(Stored entries)
▬▬▬▬▬▬▬▬▬▬

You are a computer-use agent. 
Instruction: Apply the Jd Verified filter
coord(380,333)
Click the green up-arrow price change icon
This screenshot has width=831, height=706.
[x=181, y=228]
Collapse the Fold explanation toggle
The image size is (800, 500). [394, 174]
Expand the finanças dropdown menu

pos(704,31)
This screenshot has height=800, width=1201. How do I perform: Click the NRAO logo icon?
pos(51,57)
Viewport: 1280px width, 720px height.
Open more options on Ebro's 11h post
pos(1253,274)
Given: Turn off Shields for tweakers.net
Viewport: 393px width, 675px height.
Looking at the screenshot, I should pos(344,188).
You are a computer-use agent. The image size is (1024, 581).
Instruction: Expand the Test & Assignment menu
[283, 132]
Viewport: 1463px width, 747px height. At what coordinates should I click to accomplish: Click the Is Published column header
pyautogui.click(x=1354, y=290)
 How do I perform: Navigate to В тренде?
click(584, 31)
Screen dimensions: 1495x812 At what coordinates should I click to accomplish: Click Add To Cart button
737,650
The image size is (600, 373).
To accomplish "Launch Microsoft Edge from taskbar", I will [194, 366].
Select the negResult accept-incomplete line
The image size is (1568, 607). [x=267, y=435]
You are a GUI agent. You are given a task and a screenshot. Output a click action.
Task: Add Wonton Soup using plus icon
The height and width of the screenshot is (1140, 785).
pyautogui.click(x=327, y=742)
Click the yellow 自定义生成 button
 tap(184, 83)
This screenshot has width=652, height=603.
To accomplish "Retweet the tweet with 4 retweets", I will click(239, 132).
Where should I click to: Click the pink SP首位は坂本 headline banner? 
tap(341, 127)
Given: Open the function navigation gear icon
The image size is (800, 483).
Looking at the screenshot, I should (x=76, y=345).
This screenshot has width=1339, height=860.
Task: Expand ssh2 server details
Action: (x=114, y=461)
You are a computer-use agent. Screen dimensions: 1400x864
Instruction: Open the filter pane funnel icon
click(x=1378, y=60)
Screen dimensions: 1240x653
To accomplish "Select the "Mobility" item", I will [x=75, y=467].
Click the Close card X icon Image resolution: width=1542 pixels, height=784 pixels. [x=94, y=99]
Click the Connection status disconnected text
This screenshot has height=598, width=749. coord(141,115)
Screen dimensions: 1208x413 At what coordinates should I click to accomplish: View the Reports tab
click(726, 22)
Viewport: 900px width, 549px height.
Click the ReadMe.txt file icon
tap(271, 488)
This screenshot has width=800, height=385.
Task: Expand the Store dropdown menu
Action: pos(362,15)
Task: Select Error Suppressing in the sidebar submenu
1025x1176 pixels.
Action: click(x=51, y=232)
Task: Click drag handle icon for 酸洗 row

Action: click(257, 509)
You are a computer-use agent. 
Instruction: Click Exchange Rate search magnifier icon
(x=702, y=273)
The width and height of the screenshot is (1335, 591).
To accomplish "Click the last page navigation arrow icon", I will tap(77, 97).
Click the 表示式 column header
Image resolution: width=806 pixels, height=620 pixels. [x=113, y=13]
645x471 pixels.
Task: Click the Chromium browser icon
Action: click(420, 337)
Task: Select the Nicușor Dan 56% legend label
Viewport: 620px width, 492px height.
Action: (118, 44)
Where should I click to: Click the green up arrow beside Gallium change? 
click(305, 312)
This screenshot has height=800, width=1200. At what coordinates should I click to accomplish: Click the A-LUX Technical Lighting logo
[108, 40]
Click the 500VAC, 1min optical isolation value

▬▬▬▬▬▬▬▬▬▬

### Work to complete:
After locating the line with "1025x1176 pixels.", please repeat it and every line after it exactly, through the end of the data above.

### Output for this exercise:
1025x1176 pixels.
Action: click(x=51, y=232)
Task: Click drag handle icon for 酸洗 row

Action: click(257, 509)
You are a computer-use agent. 
Instruction: Click Exchange Rate search magnifier icon
(x=702, y=273)
The width and height of the screenshot is (1335, 591).
To accomplish "Click the last page navigation arrow icon", I will tap(77, 97).
Click the 表示式 column header
Image resolution: width=806 pixels, height=620 pixels. [x=113, y=13]
645x471 pixels.
Task: Click the Chromium browser icon
Action: click(420, 337)
Task: Select the Nicușor Dan 56% legend label
Viewport: 620px width, 492px height.
Action: (118, 44)
Where should I click to: Click the green up arrow beside Gallium change? 
click(305, 312)
This screenshot has height=800, width=1200. At what coordinates should I click to accomplish: Click the A-LUX Technical Lighting logo
[108, 40]
Click the 500VAC, 1min optical isolation value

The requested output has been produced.